### Supplied material ###
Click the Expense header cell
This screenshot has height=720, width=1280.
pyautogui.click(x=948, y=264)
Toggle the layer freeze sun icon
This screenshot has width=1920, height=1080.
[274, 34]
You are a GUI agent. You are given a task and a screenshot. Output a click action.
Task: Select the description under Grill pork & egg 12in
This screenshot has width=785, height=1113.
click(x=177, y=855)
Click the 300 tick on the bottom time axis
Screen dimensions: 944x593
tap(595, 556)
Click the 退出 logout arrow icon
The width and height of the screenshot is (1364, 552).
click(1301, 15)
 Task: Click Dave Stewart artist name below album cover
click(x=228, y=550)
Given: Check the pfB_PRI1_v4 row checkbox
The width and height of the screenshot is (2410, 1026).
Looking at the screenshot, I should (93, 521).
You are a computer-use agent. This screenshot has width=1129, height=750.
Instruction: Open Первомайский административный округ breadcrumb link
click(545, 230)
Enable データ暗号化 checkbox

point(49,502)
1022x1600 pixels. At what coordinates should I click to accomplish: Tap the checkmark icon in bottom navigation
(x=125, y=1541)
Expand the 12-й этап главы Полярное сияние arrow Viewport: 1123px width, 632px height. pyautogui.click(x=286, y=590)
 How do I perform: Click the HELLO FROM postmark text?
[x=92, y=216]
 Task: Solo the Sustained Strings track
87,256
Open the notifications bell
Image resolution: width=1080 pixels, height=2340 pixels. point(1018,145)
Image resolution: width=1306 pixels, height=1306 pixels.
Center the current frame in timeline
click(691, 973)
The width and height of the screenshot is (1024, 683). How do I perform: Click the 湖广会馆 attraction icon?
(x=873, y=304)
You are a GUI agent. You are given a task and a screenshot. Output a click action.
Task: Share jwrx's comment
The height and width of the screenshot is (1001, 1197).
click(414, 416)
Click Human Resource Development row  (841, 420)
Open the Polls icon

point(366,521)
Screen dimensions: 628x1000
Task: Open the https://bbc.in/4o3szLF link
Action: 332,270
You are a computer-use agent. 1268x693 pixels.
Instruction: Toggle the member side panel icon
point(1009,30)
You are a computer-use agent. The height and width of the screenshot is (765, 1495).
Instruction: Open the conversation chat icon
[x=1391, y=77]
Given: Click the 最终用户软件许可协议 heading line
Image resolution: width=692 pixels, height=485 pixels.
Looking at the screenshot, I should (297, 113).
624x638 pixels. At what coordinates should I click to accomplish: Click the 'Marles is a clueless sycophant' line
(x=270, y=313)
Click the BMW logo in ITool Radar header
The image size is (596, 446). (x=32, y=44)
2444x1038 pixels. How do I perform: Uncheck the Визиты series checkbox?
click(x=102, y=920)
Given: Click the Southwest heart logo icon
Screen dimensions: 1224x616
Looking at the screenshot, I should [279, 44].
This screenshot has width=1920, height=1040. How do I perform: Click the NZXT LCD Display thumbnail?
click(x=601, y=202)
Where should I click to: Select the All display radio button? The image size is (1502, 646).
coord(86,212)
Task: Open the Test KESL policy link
###
### What you should do
Beginning at the line that has "Image resolution: width=1306" and continuing through the last of the items, arrange those lines as a JSON list of strings with one string per line, leaving out any blank lines.

### In response
[
  "Image resolution: width=1306 pixels, height=1306 pixels.",
  "Center the current frame in timeline",
  "click(691, 973)",
  "The width and height of the screenshot is (1024, 683). How do I perform: Click the 湖广会馆 attraction icon?",
  "(x=873, y=304)",
  "You are a GUI agent. You are given a task and a screenshot. Output a click action.",
  "Task: Share jwrx's comment",
  "The height and width of the screenshot is (1001, 1197).",
  "click(414, 416)",
  "Click Human Resource Development row  (841, 420)",
  "Open the Polls icon",
  "point(366,521)",
  "Screen dimensions: 628x1000",
  "Task: Open the https://bbc.in/4o3szLF link",
  "Action: 332,270",
  "You are a computer-use agent. 1268x693 pixels.",
  "Instruction: Toggle the member side panel icon",
  "point(1009,30)",
  "You are a computer-use agent. The height and width of the screenshot is (765, 1495).",
  "Instruction: Open the conversation chat icon",
  "[x=1391, y=77]",
  "Given: Click the 最终用户软件许可协议 heading line",
  "Image resolution: width=692 pixels, height=485 pixels.",
  "Looking at the screenshot, I should (297, 113).",
  "624x638 pixels. At what coordinates should I click to accomplish: Click the 'Marles is a clueless sycophant' line",
  "(x=270, y=313)",
  "Click the BMW logo in ITool Radar header",
  "The image size is (596, 446). (x=32, y=44)",
  "2444x1038 pixels. How do I perform: Uncheck the Визиты series checkbox?",
  "click(x=102, y=920)",
  "Given: Click the Southwest heart logo icon",
  "Screen dimensions: 1224x616",
  "Looking at the screenshot, I should [279, 44].",
  "This screenshot has width=1920, height=1040. How do I perform: Click the NZXT LCD Display thumbnail?",
  "click(x=601, y=202)",
  "Where should I click to: Select the All display radio button? The image size is (1502, 646).",
  "coord(86,212)",
  "Task: Open the Test KESL policy link"
]